# Activity:
A word-for-word repetition of all the entries is required.

*** Opening Data ***

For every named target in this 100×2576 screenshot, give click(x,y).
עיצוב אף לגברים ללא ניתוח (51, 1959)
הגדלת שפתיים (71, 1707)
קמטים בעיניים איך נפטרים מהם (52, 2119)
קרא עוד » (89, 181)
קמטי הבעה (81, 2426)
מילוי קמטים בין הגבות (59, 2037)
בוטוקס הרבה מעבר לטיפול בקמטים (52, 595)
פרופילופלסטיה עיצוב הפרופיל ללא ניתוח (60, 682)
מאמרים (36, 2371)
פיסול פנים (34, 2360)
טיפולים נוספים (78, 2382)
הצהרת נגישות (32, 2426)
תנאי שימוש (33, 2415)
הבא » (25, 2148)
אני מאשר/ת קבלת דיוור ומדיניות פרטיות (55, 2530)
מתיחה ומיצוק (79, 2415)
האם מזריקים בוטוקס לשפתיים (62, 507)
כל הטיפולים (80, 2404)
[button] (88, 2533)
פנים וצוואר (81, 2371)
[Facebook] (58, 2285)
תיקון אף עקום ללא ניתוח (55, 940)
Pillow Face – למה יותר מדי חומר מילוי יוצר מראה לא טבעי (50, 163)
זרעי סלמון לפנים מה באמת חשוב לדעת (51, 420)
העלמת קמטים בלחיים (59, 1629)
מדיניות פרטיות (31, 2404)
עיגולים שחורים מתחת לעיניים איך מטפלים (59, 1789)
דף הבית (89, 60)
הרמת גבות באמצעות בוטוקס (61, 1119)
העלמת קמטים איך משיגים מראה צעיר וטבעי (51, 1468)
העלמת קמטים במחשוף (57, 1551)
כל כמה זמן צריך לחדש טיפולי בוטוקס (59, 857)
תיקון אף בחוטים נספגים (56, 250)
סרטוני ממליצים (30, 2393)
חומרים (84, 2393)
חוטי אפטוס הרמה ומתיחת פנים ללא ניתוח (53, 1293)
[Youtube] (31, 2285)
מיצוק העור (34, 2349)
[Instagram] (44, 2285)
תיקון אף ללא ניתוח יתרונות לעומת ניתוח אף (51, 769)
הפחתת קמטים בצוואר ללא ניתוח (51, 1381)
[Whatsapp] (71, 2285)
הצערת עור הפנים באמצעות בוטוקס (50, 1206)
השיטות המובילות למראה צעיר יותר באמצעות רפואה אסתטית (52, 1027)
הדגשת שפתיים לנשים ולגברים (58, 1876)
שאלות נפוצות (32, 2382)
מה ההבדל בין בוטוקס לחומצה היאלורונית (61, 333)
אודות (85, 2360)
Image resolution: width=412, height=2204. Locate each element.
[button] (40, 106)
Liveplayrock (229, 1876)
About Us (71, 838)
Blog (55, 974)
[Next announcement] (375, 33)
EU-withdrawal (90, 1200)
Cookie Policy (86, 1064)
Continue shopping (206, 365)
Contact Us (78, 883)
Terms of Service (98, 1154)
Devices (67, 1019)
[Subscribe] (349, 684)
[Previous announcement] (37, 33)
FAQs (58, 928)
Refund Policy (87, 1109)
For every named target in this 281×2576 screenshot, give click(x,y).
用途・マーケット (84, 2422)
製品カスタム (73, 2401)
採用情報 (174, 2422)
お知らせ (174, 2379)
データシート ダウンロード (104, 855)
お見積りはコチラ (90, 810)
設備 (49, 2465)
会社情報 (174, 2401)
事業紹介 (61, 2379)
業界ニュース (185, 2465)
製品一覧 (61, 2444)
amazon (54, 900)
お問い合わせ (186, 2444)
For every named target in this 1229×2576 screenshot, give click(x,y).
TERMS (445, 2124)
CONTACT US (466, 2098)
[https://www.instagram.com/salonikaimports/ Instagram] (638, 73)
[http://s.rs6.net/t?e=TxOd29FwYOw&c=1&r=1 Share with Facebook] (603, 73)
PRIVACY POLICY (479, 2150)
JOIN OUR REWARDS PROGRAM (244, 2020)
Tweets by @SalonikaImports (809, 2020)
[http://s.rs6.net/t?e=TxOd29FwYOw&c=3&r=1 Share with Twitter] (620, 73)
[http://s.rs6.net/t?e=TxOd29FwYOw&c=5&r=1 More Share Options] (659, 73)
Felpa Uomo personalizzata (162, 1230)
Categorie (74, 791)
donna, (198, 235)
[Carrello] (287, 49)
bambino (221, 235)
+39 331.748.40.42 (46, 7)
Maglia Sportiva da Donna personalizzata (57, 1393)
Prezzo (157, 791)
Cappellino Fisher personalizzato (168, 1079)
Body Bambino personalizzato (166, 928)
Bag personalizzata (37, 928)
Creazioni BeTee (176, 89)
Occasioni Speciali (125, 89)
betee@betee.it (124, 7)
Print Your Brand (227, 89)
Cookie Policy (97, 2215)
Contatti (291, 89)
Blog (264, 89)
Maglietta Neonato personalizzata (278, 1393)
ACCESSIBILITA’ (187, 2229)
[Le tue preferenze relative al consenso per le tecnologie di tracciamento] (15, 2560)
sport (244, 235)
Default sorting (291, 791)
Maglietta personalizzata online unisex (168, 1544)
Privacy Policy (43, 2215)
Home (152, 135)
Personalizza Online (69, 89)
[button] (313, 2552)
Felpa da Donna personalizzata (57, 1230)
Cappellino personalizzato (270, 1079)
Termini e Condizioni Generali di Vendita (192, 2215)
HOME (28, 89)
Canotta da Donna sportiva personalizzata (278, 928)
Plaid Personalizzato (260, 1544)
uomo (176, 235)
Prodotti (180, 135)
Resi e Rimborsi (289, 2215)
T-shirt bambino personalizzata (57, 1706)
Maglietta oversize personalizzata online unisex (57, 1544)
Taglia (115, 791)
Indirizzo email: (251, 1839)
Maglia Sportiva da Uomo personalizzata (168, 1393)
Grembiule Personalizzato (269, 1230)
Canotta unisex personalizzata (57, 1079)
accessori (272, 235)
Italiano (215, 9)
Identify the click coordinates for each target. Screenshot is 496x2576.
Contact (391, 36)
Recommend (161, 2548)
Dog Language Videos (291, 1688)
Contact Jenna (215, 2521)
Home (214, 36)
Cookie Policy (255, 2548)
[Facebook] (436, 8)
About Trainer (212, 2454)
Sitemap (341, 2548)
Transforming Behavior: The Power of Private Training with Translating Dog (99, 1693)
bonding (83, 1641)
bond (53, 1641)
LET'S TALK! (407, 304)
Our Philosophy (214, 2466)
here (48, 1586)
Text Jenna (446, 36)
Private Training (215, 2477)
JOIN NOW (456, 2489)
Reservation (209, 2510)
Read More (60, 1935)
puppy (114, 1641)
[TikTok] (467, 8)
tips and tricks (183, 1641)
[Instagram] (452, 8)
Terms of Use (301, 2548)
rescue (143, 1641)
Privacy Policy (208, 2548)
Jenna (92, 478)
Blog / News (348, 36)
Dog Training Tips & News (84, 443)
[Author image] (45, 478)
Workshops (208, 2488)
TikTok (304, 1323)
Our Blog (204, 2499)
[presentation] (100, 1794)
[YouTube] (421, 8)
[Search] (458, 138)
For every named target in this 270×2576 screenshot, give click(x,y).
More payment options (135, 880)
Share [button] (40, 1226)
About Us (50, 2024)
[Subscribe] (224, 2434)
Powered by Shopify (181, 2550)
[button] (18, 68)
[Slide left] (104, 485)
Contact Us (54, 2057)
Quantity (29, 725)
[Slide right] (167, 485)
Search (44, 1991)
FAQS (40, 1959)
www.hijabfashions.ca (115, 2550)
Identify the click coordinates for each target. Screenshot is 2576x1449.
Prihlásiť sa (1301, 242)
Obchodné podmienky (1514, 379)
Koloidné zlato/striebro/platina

*** Closing Data ***

# Answer to this exercise:
For every named target in this 100×2576 screenshot, give click(x,y).
עיצוב אף לגברים ללא ניתוח (51, 1959)
הגדלת שפתיים (71, 1707)
קמטים בעיניים איך נפטרים מהם (52, 2119)
קרא עוד » (89, 181)
קמטי הבעה (81, 2426)
מילוי קמטים בין הגבות (59, 2037)
בוטוקס הרבה מעבר לטיפול בקמטים (52, 595)
פרופילופלסטיה עיצוב הפרופיל ללא ניתוח (60, 682)
מאמרים (36, 2371)
פיסול פנים (34, 2360)
טיפולים נוספים (78, 2382)
הצהרת נגישות (32, 2426)
תנאי שימוש (33, 2415)
הבא » (25, 2148)
אני מאשר/ת קבלת דיוור ומדיניות פרטיות (55, 2530)
מתיחה ומיצוק (79, 2415)
האם מזריקים בוטוקס לשפתיים (62, 507)
כל הטיפולים (80, 2404)
[button] (88, 2533)
פנים וצוואר (81, 2371)
[Facebook] (58, 2285)
תיקון אף עקום ללא ניתוח (55, 940)
Pillow Face – למה יותר מדי חומר מילוי יוצר מראה לא טבעי (50, 163)
זרעי סלמון לפנים מה באמת חשוב לדעת (51, 420)
העלמת קמטים בלחיים (59, 1629)
מדיניות פרטיות (31, 2404)
עיגולים שחורים מתחת לעיניים איך מטפלים (59, 1789)
דף הבית (89, 60)
הרמת גבות באמצעות בוטוקס (61, 1119)
העלמת קמטים איך משיגים מראה צעיר וטבעי (51, 1468)
העלמת קמטים במחשוף (57, 1551)
כל כמה זמן צריך לחדש טיפולי בוטוקס (59, 857)
תיקון אף בחוטים נספגים (56, 250)
סרטוני ממליצים (30, 2393)
חומרים (84, 2393)
חוטי אפטוס הרמה ומתיחת פנים ללא ניתוח (53, 1293)
[Youtube] (31, 2285)
מיצוק העור (34, 2349)
[Instagram] (44, 2285)
תיקון אף ללא ניתוח יתרונות לעומת ניתוח אף (51, 769)
הפחתת קמטים בצוואר ללא ניתוח (51, 1381)
[Whatsapp] (71, 2285)
הצערת עור הפנים באמצעות בוטוקס (50, 1206)
השיטות המובילות למראה צעיר יותר באמצעות רפואה אסתטית (52, 1027)
הדגשת שפתיים לנשים ולגברים (58, 1876)
שאלות נפוצות (32, 2382)
מה ההבדל בין בוטוקס לחומצה היאלורונית (61, 333)
אודות (85, 2360)
Image resolution: width=412, height=2204. Locate each element.
[button] (40, 106)
Liveplayrock (229, 1876)
About Us (71, 838)
Blog (55, 974)
[Next announcement] (375, 33)
EU-withdrawal (90, 1200)
Cookie Policy (86, 1064)
Continue shopping (206, 365)
Contact Us (78, 883)
Terms of Service (98, 1154)
Devices (67, 1019)
[Subscribe] (349, 684)
[Previous announcement] (37, 33)
FAQs (58, 928)
Refund Policy (87, 1109)
For every named target in this 281×2576 screenshot, give click(x,y).
用途・マーケット (84, 2422)
製品カスタム (73, 2401)
採用情報 (174, 2422)
お知らせ (174, 2379)
データシート ダウンロード (104, 855)
お見積りはコチラ (90, 810)
設備 (49, 2465)
会社情報 (174, 2401)
事業紹介 (61, 2379)
業界ニュース (185, 2465)
製品一覧 (61, 2444)
amazon (54, 900)
お問い合わせ (186, 2444)
For every named target in this 1229×2576 screenshot, give click(x,y).
TERMS (445, 2124)
CONTACT US (466, 2098)
[https://www.instagram.com/salonikaimports/ Instagram] (638, 73)
[http://s.rs6.net/t?e=TxOd29FwYOw&c=1&r=1 Share with Facebook] (603, 73)
PRIVACY POLICY (479, 2150)
JOIN OUR REWARDS PROGRAM (244, 2020)
Tweets by @SalonikaImports (809, 2020)
[http://s.rs6.net/t?e=TxOd29FwYOw&c=3&r=1 Share with Twitter] (620, 73)
[http://s.rs6.net/t?e=TxOd29FwYOw&c=5&r=1 More Share Options] (659, 73)
Felpa Uomo personalizzata (162, 1230)
Categorie (74, 791)
donna, (198, 235)
[Carrello] (287, 49)
bambino (221, 235)
+39 331.748.40.42 (46, 7)
Maglia Sportiva da Donna personalizzata (57, 1393)
Prezzo (157, 791)
Cappellino Fisher personalizzato (168, 1079)
Body Bambino personalizzato (166, 928)
Bag personalizzata (37, 928)
Creazioni BeTee (176, 89)
Occasioni Speciali (125, 89)
betee@betee.it (124, 7)
Print Your Brand (227, 89)
Cookie Policy (97, 2215)
Contatti (291, 89)
Blog (264, 89)
Maglietta Neonato personalizzata (278, 1393)
ACCESSIBILITA’ (187, 2229)
[Le tue preferenze relative al consenso per le tecnologie di tracciamento] (15, 2560)
sport (244, 235)
Default sorting (291, 791)
Maglietta personalizzata online unisex (168, 1544)
Privacy Policy (43, 2215)
Home (152, 135)
Personalizza Online (69, 89)
[button] (313, 2552)
Felpa da Donna personalizzata (57, 1230)
Cappellino personalizzato (270, 1079)
Termini e Condizioni Generali di Vendita (192, 2215)
HOME (28, 89)
Canotta da Donna sportiva personalizzata (278, 928)
Plaid Personalizzato (260, 1544)
uomo (176, 235)
Prodotti (180, 135)
Resi e Rimborsi (289, 2215)
T-shirt bambino personalizzata (57, 1706)
Maglietta oversize personalizzata online unisex (57, 1544)
Taglia (115, 791)
Indirizzo email: (251, 1839)
Maglia Sportiva da Uomo personalizzata (168, 1393)
Grembiule Personalizzato (269, 1230)
Canotta unisex personalizzata (57, 1079)
accessori (272, 235)
Italiano (215, 9)
Identify the click coordinates for each target. Screenshot is 496x2576.
Contact (391, 36)
Recommend (161, 2548)
Dog Language Videos (291, 1688)
Contact Jenna (215, 2521)
Home (214, 36)
Cookie Policy (255, 2548)
[Facebook] (436, 8)
About Trainer (212, 2454)
Sitemap (341, 2548)
Transforming Behavior: The Power of Private Training with Translating Dog (99, 1693)
bonding (83, 1641)
bond (53, 1641)
LET'S TALK! (407, 304)
Our Philosophy (214, 2466)
here (48, 1586)
Text Jenna (446, 36)
Private Training (215, 2477)
JOIN NOW (456, 2489)
Reservation (209, 2510)
Read More (60, 1935)
puppy (114, 1641)
[TikTok] (467, 8)
tips and tricks (183, 1641)
[Instagram] (452, 8)
Terms of Use (301, 2548)
rescue (143, 1641)
Privacy Policy (208, 2548)
Jenna (92, 478)
Blog / News (348, 36)
Dog Training Tips & News (84, 443)
[Author image] (45, 478)
Workshops (208, 2488)
TikTok (304, 1323)
Our Blog (204, 2499)
[presentation] (100, 1794)
[YouTube] (421, 8)
[Search] (458, 138)
For every named target in this 270×2576 screenshot, give click(x,y).
More payment options (135, 880)
Share [button] (40, 1226)
About Us (50, 2024)
[Subscribe] (224, 2434)
Powered by Shopify (181, 2550)
[button] (18, 68)
[Slide left] (104, 485)
Contact Us (54, 2057)
Quantity (29, 725)
[Slide right] (167, 485)
Search (44, 1991)
FAQS (40, 1959)
www.hijabfashions.ca (115, 2550)
Identify the click coordinates for each target. Screenshot is 2576x1449.
Prihlásiť sa (1301, 242)
Obchodné podmienky (1514, 379)
Koloidné zlato/striebro/platina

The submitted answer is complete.